▶ [OBJECTIVE]:
Recast the material below as a numbered list, covering only the lines from the one containing "Where should I click to: Click Завершить" up to and including the one containing "will (392, 745).". Leave out blank lines.

▶ [EXTRACTED ENTRIES]:
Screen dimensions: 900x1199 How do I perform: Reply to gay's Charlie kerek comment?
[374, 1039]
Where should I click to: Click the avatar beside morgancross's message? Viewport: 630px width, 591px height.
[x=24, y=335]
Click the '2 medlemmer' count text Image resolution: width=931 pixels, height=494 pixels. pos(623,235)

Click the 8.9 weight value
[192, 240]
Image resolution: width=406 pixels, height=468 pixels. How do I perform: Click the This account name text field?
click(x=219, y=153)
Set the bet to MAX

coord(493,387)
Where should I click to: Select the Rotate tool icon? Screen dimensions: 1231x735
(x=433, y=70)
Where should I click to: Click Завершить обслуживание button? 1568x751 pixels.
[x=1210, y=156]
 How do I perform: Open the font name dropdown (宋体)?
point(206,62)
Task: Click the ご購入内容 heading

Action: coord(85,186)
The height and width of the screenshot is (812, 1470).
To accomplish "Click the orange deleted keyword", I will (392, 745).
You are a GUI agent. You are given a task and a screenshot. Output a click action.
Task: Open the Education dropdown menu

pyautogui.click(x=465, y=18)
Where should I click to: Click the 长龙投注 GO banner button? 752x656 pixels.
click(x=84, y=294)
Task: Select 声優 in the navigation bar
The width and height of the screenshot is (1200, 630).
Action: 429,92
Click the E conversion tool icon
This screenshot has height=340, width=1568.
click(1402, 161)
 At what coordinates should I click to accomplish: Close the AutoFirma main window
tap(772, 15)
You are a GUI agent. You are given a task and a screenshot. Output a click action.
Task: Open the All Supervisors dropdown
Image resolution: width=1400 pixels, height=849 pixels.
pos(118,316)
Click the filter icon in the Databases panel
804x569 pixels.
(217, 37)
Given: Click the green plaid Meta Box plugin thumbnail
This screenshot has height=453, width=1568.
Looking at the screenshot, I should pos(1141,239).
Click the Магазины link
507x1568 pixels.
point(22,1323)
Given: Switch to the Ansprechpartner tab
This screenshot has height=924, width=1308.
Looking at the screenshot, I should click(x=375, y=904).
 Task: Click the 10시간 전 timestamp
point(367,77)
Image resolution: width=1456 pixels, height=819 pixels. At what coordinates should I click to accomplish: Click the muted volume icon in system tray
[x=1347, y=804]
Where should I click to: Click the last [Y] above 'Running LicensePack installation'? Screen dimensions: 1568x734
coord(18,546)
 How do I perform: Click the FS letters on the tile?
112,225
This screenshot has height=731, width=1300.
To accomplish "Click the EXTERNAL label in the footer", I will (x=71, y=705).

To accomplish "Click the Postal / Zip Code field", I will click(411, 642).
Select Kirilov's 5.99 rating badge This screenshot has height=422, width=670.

▶ [ANSWER FOR THIS EXERCISE]:
1. Where should I click to: Click Завершить обслуживание button? 1568x751 pixels.
2. [x=1210, y=156]
3.  How do I perform: Open the font name dropdown (宋体)?
4. point(206,62)
5. Task: Click the ご購入内容 heading
6. Action: coord(85,186)
7. The height and width of the screenshot is (812, 1470).
8. To accomplish "Click the orange deleted keyword", I will (392, 745).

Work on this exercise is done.